[Material provided]

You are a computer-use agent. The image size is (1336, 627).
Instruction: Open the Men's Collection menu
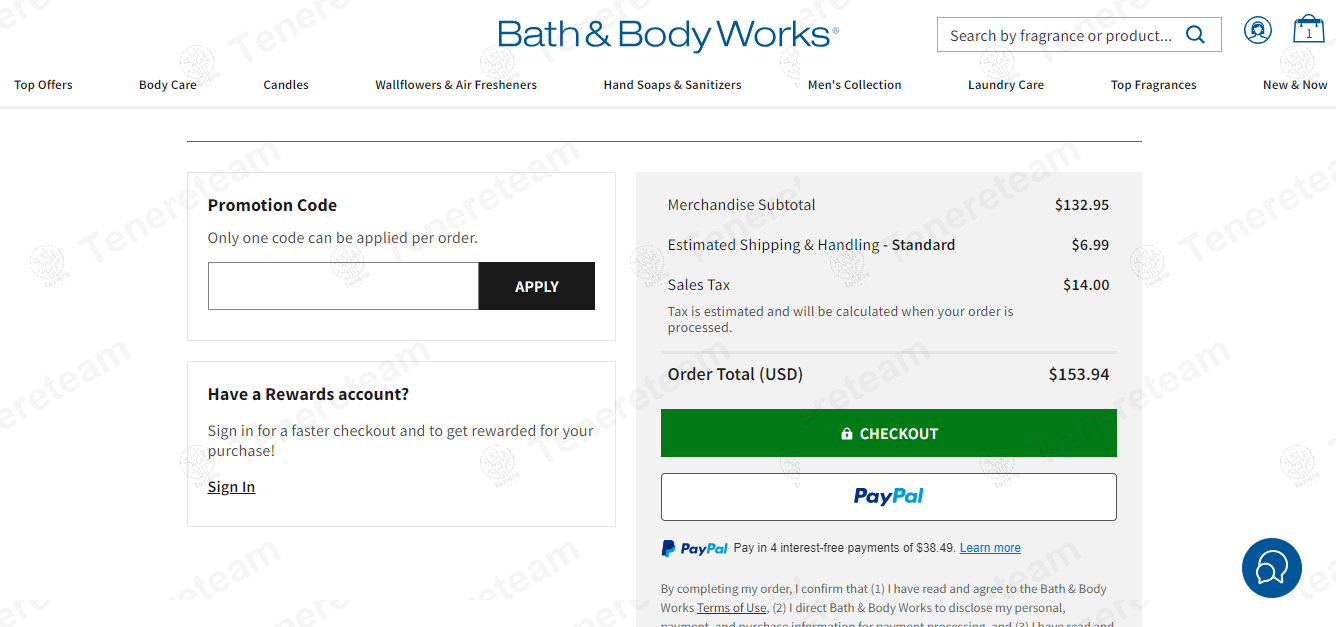point(854,85)
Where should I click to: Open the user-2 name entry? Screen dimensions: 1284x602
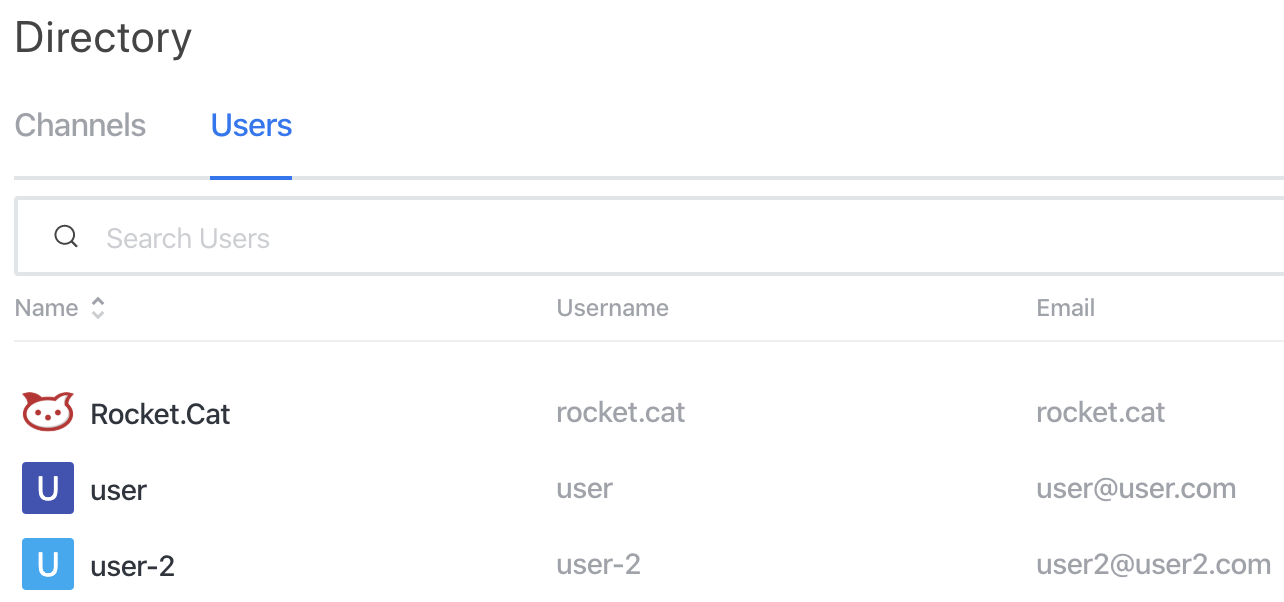tap(133, 567)
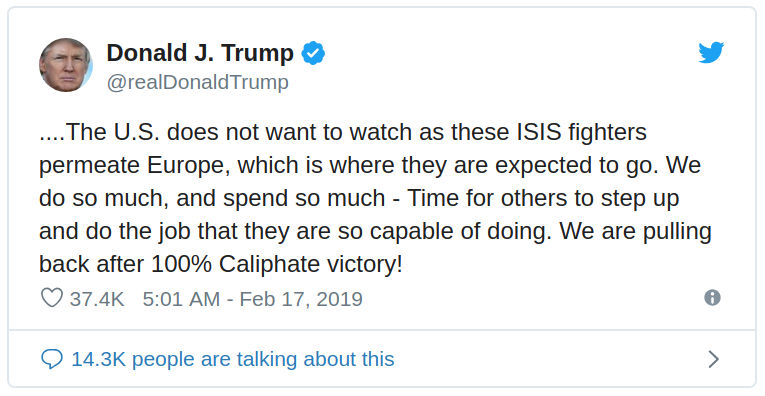Click the blue reply speech bubble icon
The image size is (765, 396).
[x=52, y=359]
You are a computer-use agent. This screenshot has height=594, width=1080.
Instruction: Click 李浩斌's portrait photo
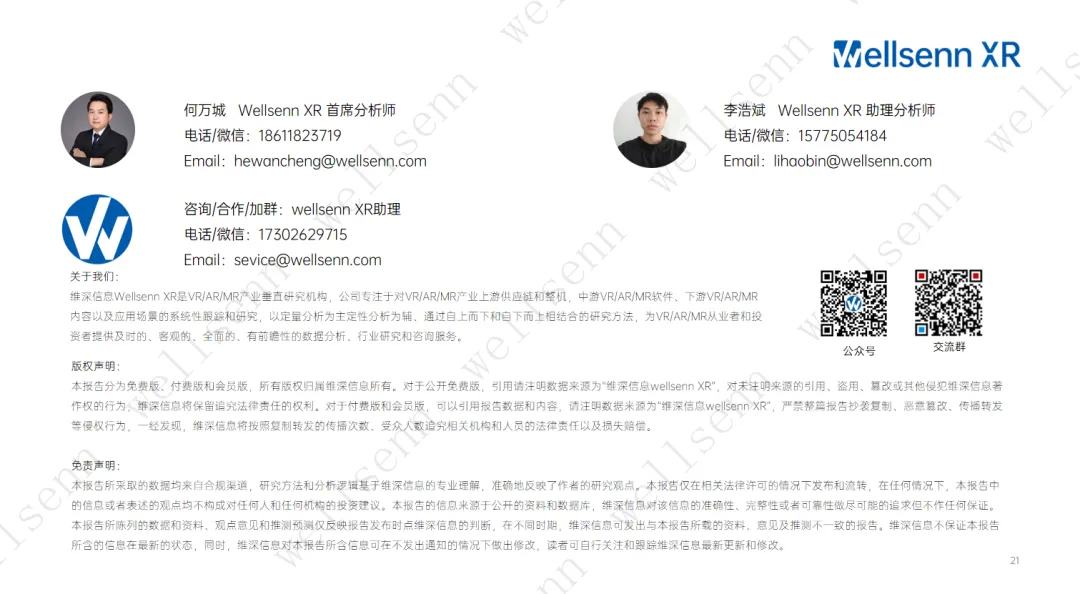click(x=651, y=130)
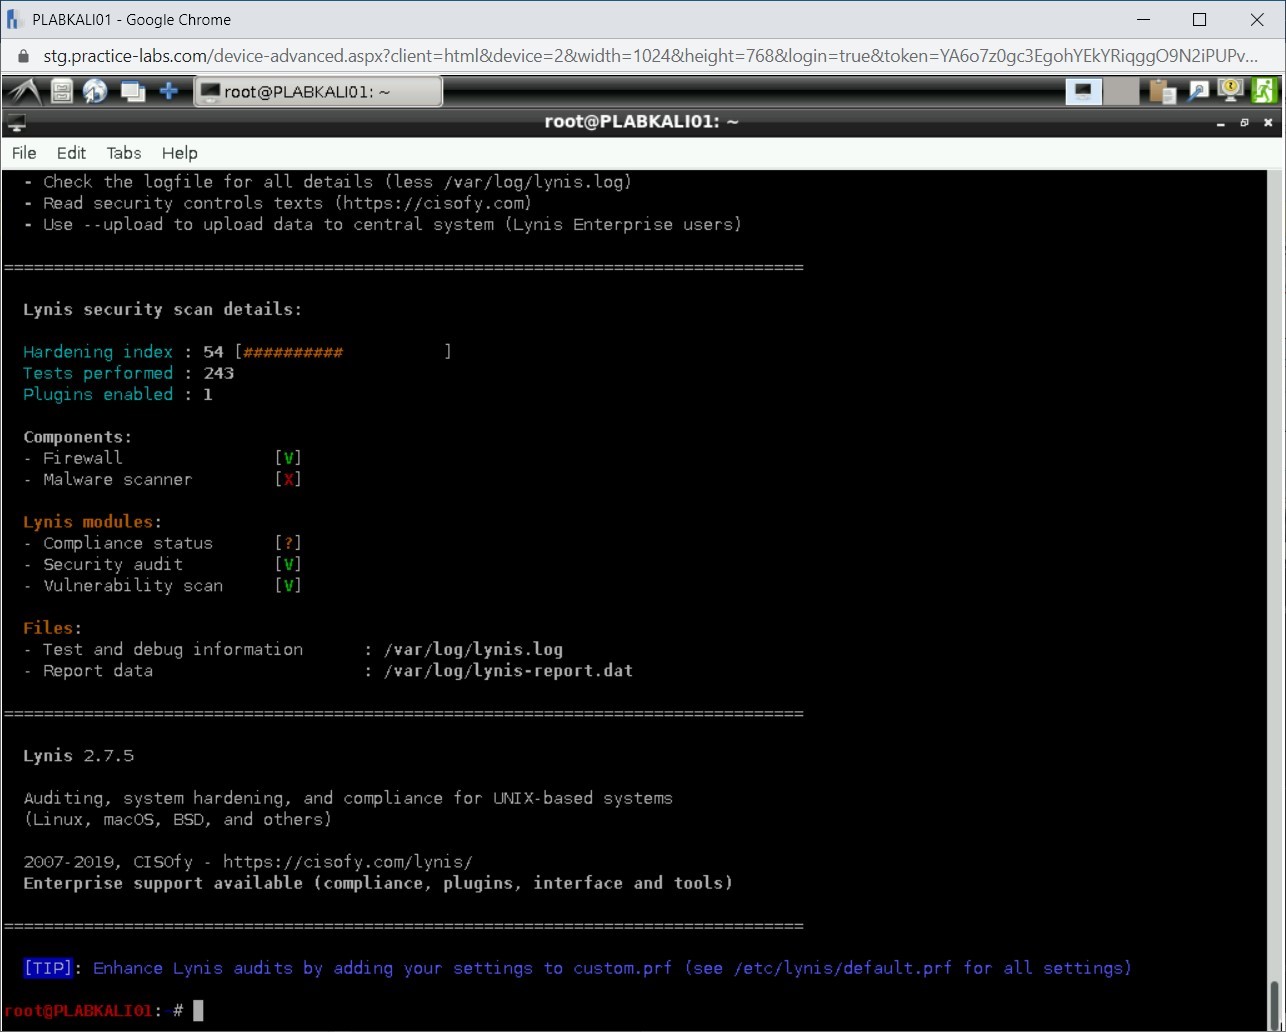1286x1032 pixels.
Task: Open the Kali applications menu icon
Action: point(24,92)
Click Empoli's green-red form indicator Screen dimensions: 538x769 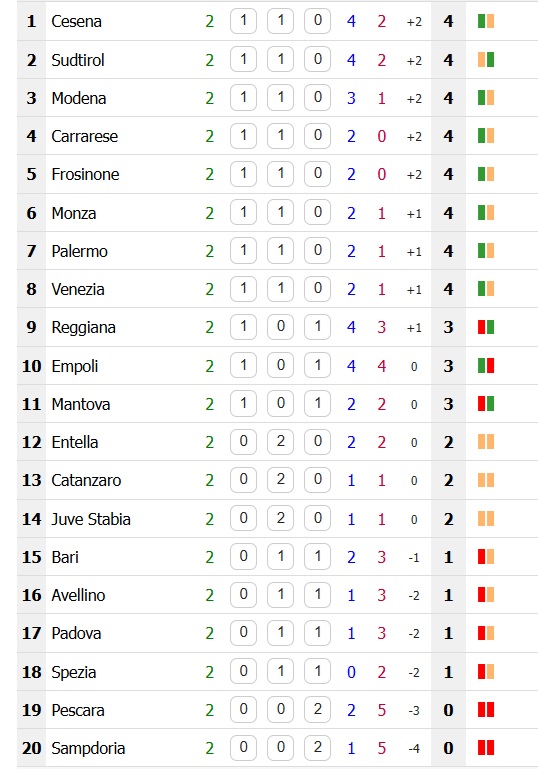pyautogui.click(x=486, y=366)
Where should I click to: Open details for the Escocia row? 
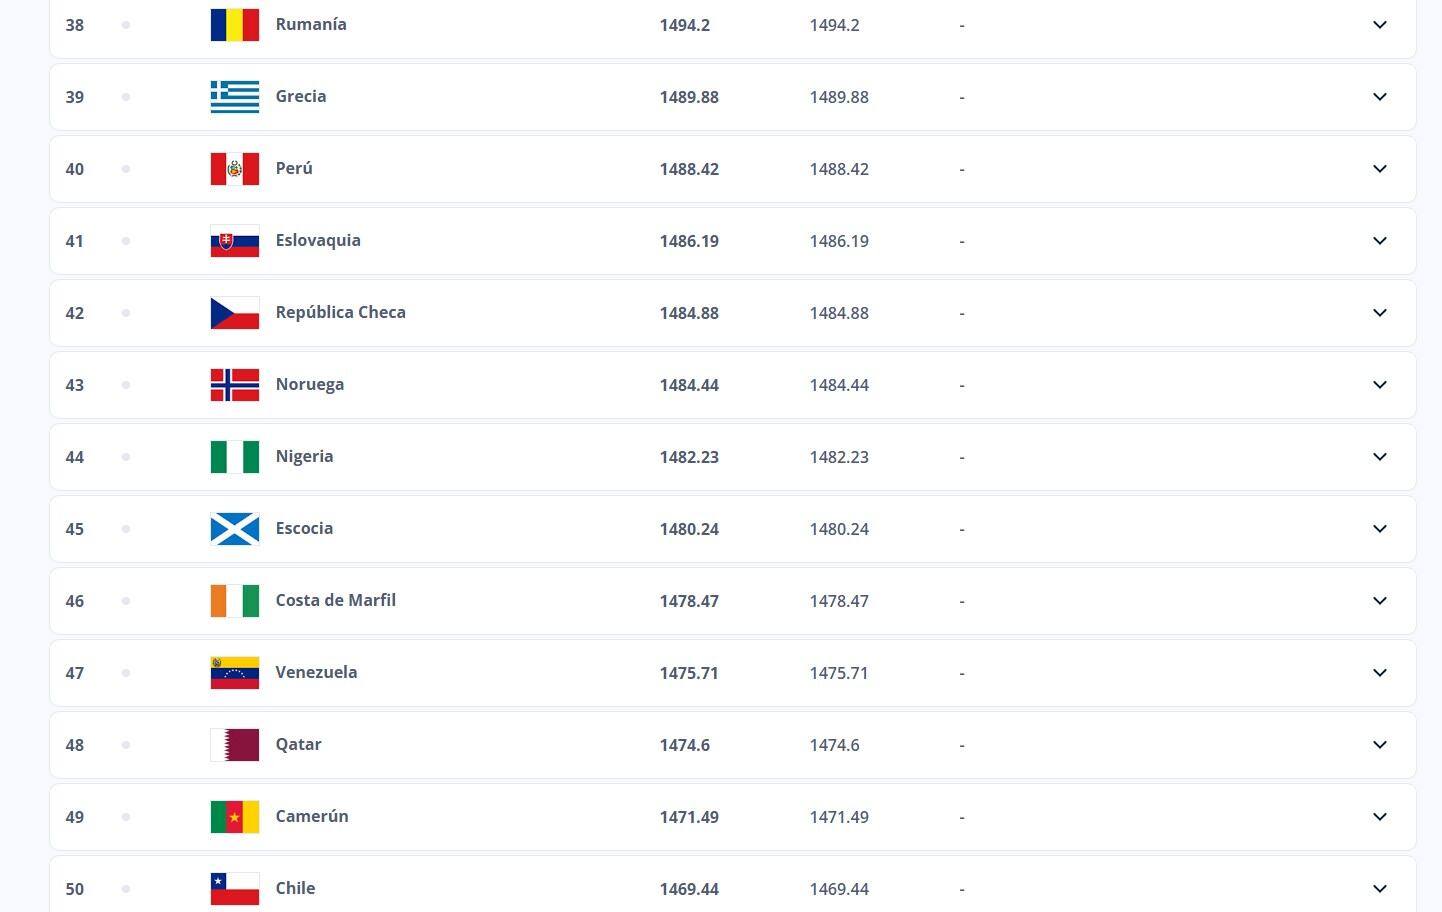(1379, 528)
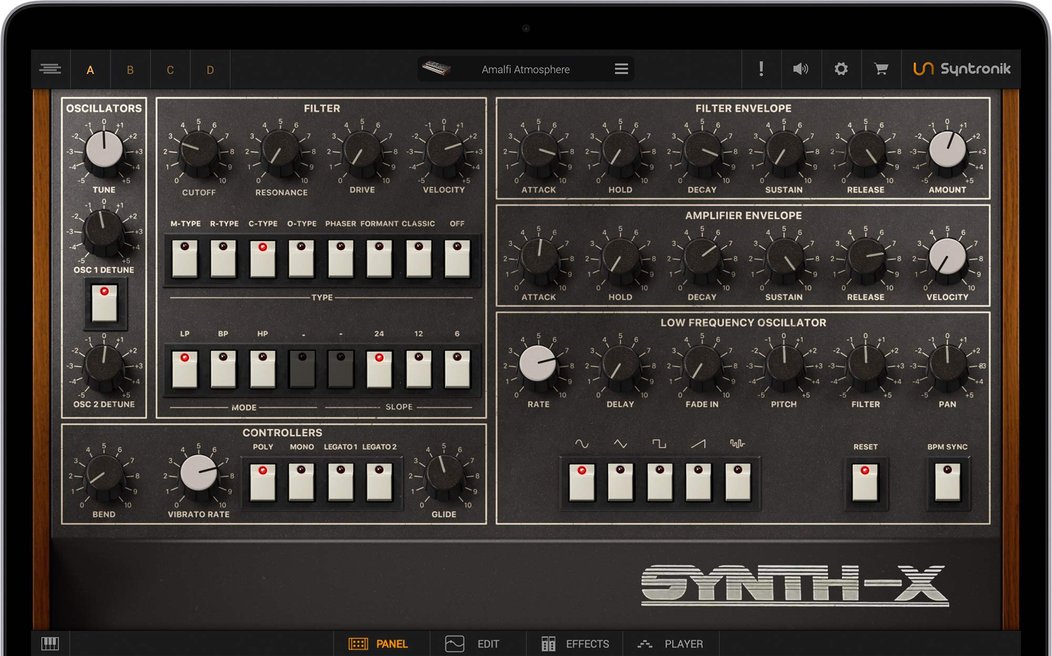Click the synth thumbnail in the preset bar
The width and height of the screenshot is (1052, 656).
click(436, 69)
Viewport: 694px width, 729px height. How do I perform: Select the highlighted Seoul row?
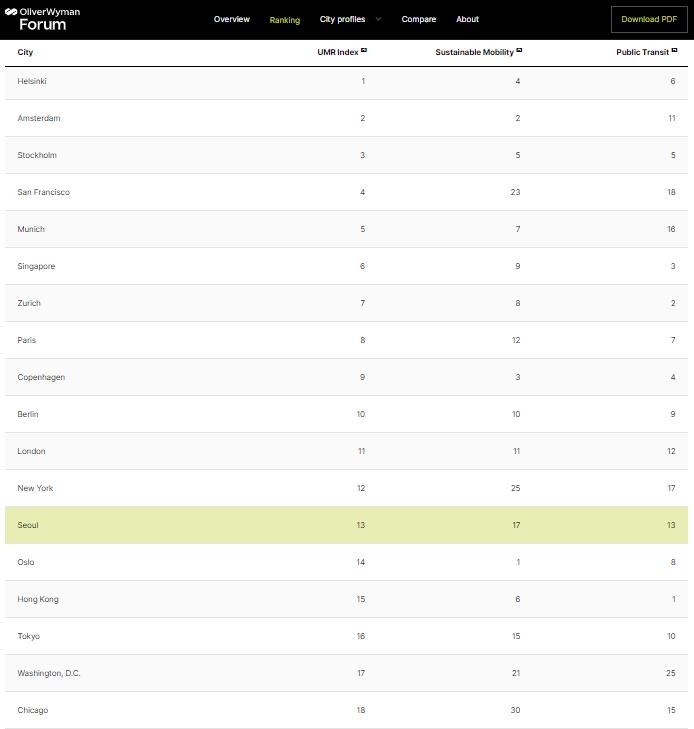point(346,525)
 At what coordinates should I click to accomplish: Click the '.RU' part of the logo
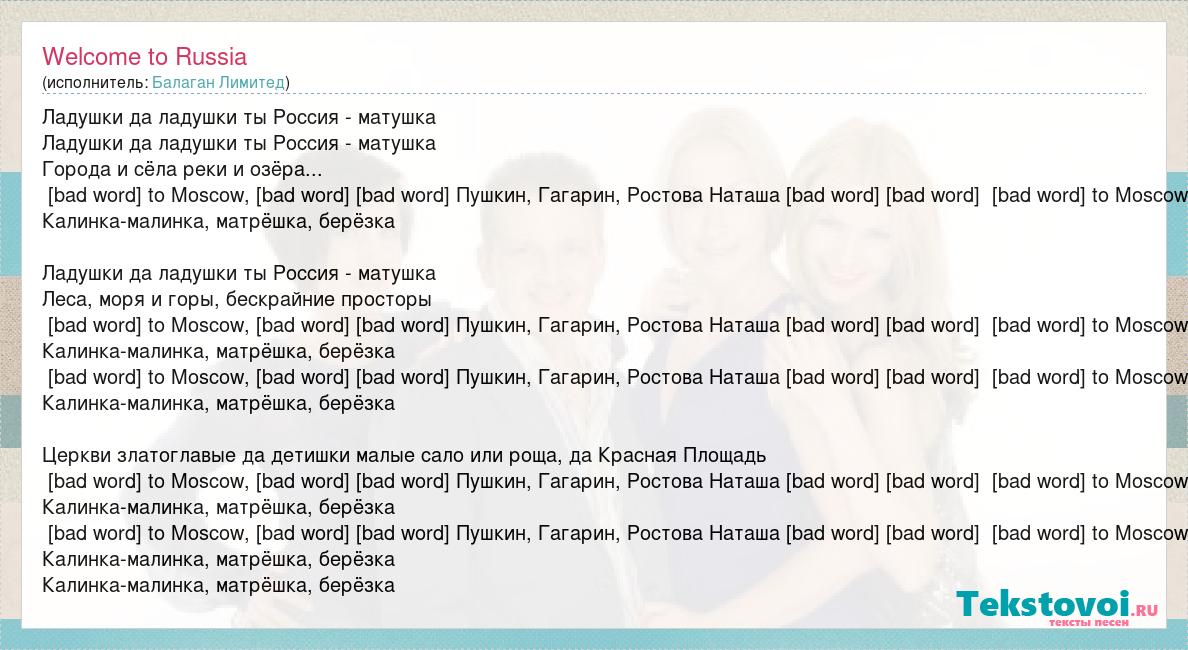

[/Material provided]

Count the lines of the listing above that include the word "computer" and state the total with nothing else.

2